• _Try it_:
Your answer should give again, exactly, the lines from the beginning of the entries below through the line containing "The width and". It must contain no pictures.

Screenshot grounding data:
┏━━
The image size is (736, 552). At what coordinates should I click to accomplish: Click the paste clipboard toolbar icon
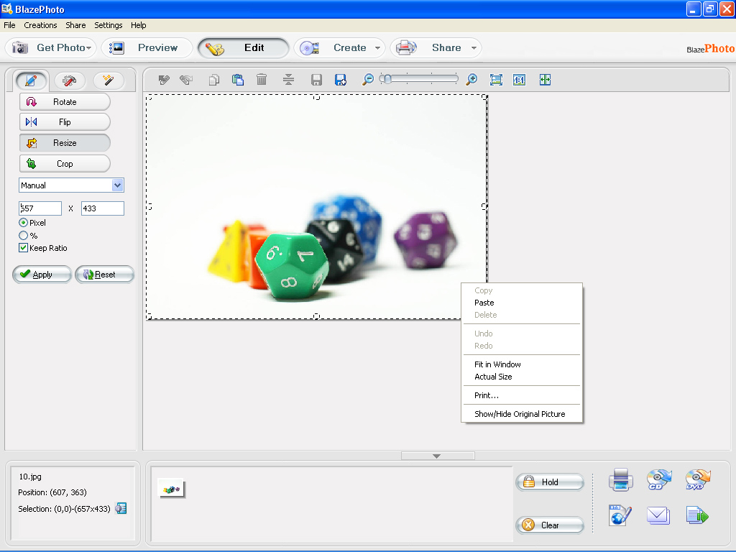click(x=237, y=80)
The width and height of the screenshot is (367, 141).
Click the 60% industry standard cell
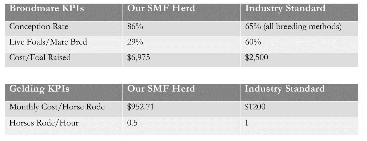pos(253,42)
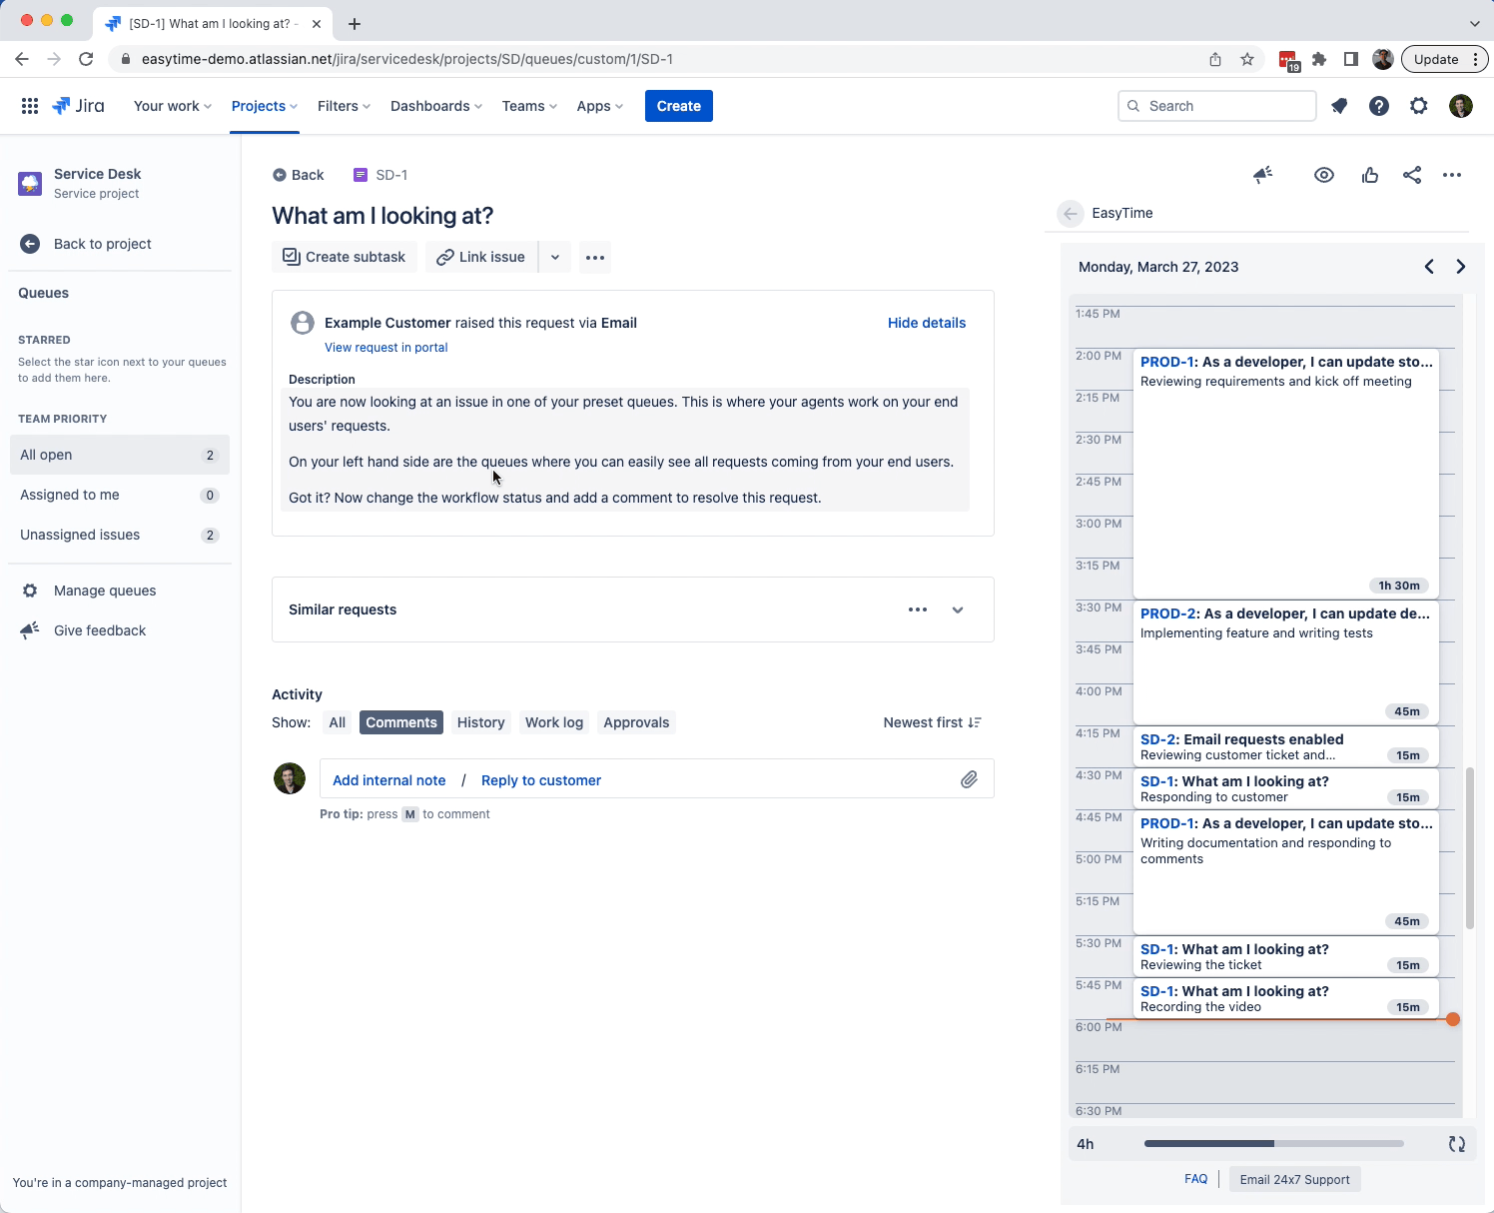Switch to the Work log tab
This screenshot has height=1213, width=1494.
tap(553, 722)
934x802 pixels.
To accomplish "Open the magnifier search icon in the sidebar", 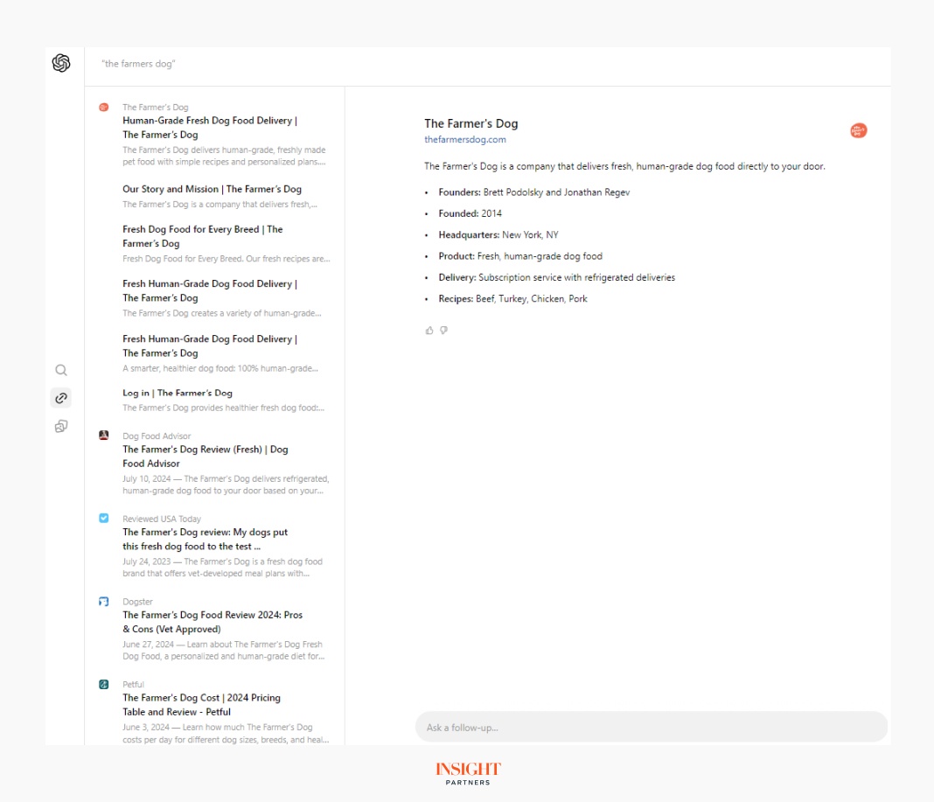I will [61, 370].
┗━━
• _Result below_:
The image size is (736, 552). At what coordinates should I click to accomplish: Click the paste clipboard toolbar icon
click(x=237, y=80)
The width and height of the screenshot is (367, 141).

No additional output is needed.